Is synthetic CT generated by neural network equivalent to planning CT for dose calculation?

It depends on the quality of the network, the anatomical site and the representativeness of the validation population. Under well-validated conditions and for anatomies within the training distribution, sCT can achieve dosimetric performance comparable to planning CT on aggregated cohort metrics. Outside of these conditions—patients with metallic implants, atypical anatomies, or atypical acquisition artifacts—sCT fidelity may be insufficient to the extent that it is not always detectable by automatic controls. Validation must be conducted institutionally for each clinical site and acquisition protocol; results from other centers with different equipment are not directly transferable.
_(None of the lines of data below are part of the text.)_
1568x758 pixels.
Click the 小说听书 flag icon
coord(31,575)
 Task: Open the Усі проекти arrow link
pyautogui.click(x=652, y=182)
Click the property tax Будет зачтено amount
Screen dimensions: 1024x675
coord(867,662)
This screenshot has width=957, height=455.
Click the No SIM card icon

Which dose calculation engine is best suited for online RTA?

There is no universal answer. The choice depends on the calculation time available on the installed platform, the clinical site and the degree of anatomical heterogeneity, the complexity of the plan and acceptable dosimetric tolerances. Engines based on LBTE (Acuros XB) and GPU-accelerated Monte Carlo (GPUMCD) offer greater physical fidelity across inhomogeneities, but can be slower than Pencil Beam variants in less optimized configurations. commissioning must explicitly document which speed and accuracy setting combinations have been validated for clinical use on the installed system.

Is DIR reliable enough for clinical dose accumulation?

DIR can support the decision when it has been validated for the site and type of deformation. Large deformations, slippage and topological changes increase uncertainty. The accumulated dose must be presented as a record-dependent estimate, not as a value automatically equivalent to the dose calculated directly in each anatomy.

How to integrate adaptive plan QA with the restricted time of the online flow?

The most adopted strategy combines verification by automated secondary calculation with predefined and validated tolerances, mandatory visual inspection of propagated contours and dose distribution by the physicist and physician, and availability of an approved fallback plan for immediate delivery if the day’s plan does not pass controls. The definition of secondary calculation tolerances and DVH metrics acceptance thresholds must occur during the system’s commissioning , based on the specific uncertainties of the installed processing chain — not from values ​​published by other centers without local verification.

References

• NRG state-of-the-art review — Adaptive Radiotherapy for Anatomical Changes. Semin Radiat Oncol. 2019.
• Adaptive proton therapy review — Online daily adaptive proton therapy. Br J Radiol. 2020.
• Advances and challenges in adaptive radiation therapy — review 2024. Int J Radiat Oncol Biol Phys. 2024.